The other late night, I looked up a fairytale by the Brothers Grimm which turned out to be “The Peasant in Heaven.” The punchline is that rich people are admitted into heaven once every hundred years but for peasants it’s an everyday occurrence. I wanted to use it in a WordPress post, but it’s been done already. I hate the attitudes of people toward money currently. It’s because they have bad examples to follow. On the other hand, no matter what people were doing, I’d probably take a reactionary stance to pull away from extremes. A lot of thinkers have been reactions to their world. Rousseau guided people one way to an extreme of sentiment and ultimately violence and revolution, while Edmund Burke saw the dangers of ideas after the French Revolution and pushed for stability and conservatism. The example I like is of Jane Austen, who stuck by her opinions and stayed independent of the Romantic movement with Byron as its figurehead. She also tended to marry opposites to resolve extremes, like with sense and sensibility, etc. She was neither romantic nor rationalist but a little of both, to show the fallacy of the dichotomy.

Why does public opinion seem to veer to one extreme or another? Maybe people are bored with things being moderate and medium?

Stewart Copeland wrote a song with these lines:

I wish I never woke up this morning

Life was easy when it was boring

Snowman

One thirty AM.

Again I’m up in the middle of the night, holding this silly device in my hand and entering characters for no one and no reason. The absurdity of what I’m doing hits me with greater force even as I do it, and the futility. It’s just a pointless labor, as insignificant as Sisyphus and his boulder uphill. But unlike him, I can choose to leave the rock and walk out the exit from hell towards new projects or none at all. Cyberspace has become an infernal prison to me; outside it, there’s a whole world of reality for the realization of better things… I’m tired of being a nobody writing for no one: again like the snowman in Wallace Stevens. Cyberspace is a big nothing anymore, the Gulf of French poetry, the Abyss and the Void. A blank stare from utter nonbeing. After a while I guess I’ll go to bed again.

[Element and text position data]
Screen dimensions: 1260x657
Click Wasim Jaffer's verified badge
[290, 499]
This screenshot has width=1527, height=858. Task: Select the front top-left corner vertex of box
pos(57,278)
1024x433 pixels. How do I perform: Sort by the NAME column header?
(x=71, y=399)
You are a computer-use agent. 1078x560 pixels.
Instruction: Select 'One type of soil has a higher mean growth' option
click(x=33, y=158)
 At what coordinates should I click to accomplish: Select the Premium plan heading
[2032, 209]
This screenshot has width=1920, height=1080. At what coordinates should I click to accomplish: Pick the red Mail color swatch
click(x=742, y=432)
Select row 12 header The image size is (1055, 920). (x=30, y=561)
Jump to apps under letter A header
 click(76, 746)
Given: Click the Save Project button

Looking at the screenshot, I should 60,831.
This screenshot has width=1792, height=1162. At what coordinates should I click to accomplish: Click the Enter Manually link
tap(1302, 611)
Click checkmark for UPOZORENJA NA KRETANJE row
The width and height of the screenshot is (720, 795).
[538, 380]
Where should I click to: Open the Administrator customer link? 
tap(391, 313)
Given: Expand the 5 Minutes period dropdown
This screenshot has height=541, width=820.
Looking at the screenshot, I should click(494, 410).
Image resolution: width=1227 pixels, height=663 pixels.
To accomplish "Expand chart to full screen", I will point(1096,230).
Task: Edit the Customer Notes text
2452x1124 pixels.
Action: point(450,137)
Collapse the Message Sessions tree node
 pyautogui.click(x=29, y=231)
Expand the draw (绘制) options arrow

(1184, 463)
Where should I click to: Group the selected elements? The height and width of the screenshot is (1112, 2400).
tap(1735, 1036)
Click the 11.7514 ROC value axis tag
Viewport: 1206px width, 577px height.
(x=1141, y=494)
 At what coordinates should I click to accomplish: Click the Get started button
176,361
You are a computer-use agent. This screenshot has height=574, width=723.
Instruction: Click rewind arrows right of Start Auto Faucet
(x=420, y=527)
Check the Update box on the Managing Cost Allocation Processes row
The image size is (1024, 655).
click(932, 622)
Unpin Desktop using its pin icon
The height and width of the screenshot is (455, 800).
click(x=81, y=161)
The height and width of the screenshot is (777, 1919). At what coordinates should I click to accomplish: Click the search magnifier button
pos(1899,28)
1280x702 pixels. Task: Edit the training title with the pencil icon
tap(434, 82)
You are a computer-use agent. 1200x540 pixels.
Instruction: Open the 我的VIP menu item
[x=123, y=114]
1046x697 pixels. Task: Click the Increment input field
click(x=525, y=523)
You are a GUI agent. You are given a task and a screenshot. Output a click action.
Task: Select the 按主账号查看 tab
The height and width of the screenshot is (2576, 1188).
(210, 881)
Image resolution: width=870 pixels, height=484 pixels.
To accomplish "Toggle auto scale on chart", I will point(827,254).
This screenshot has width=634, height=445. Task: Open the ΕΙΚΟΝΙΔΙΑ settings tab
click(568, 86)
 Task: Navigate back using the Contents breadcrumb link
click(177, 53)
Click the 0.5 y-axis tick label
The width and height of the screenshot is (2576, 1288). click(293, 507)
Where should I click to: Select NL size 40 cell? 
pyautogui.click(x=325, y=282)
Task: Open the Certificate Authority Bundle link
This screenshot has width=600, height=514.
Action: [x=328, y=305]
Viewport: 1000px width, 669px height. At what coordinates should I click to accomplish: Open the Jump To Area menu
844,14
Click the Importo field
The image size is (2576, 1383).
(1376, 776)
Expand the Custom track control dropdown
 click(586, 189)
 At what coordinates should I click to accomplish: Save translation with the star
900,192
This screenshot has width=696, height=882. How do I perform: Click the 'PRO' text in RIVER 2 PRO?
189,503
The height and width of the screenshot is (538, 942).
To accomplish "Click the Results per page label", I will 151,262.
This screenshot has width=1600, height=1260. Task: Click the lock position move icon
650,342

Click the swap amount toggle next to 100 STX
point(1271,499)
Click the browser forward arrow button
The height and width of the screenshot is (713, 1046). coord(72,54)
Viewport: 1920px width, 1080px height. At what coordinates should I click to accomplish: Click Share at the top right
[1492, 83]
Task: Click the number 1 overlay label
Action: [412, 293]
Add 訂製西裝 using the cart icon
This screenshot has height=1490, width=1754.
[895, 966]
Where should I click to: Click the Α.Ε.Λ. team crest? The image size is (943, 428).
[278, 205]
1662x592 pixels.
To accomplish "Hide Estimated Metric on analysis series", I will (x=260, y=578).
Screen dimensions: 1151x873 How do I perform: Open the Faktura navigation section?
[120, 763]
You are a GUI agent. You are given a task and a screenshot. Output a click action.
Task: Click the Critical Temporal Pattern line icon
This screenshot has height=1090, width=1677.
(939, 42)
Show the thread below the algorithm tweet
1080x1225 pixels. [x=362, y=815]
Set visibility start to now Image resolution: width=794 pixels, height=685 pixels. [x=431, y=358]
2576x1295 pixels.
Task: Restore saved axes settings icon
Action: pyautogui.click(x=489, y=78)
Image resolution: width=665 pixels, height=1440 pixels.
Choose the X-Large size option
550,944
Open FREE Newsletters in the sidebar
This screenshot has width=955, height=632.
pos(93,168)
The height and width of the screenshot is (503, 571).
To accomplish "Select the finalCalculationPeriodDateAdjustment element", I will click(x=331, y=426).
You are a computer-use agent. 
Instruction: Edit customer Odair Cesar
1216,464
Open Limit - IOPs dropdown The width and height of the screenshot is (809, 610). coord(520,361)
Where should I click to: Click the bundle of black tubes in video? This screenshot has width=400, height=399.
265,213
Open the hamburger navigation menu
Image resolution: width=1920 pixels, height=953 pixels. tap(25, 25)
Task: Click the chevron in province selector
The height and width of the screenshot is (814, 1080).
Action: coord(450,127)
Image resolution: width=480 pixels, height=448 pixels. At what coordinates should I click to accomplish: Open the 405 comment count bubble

__What is expected__
Update the passage from "Life was easy" up to and including "to bed again.", putting "stone" in place of "boulder".

__Result of this exercise__
Life was easy when it was boring

Snowman

One thirty AM.

Again I’m up in the middle of the night, holding this silly device in my hand and entering characters for no one and no reason. The absurdity of what I’m doing hits me with greater force even as I do it, and the futility. It’s just a pointless labor, as insignificant as Sisyphus and his stone uphill. But unlike him, I can choose to leave the rock and walk out the exit from hell towards new projects or none at all. Cyberspace has become an infernal prison to me; outside it, there’s a whole world of reality for the realization of better things… I’m tired of being a nobody writing for no one: again like the snowman in Wallace Stevens. Cyberspace is a big nothing anymore, the Gulf of French poetry, the Abyss and the Void. A blank stare from utter nonbeing. After a while I guess I’ll go to bed again.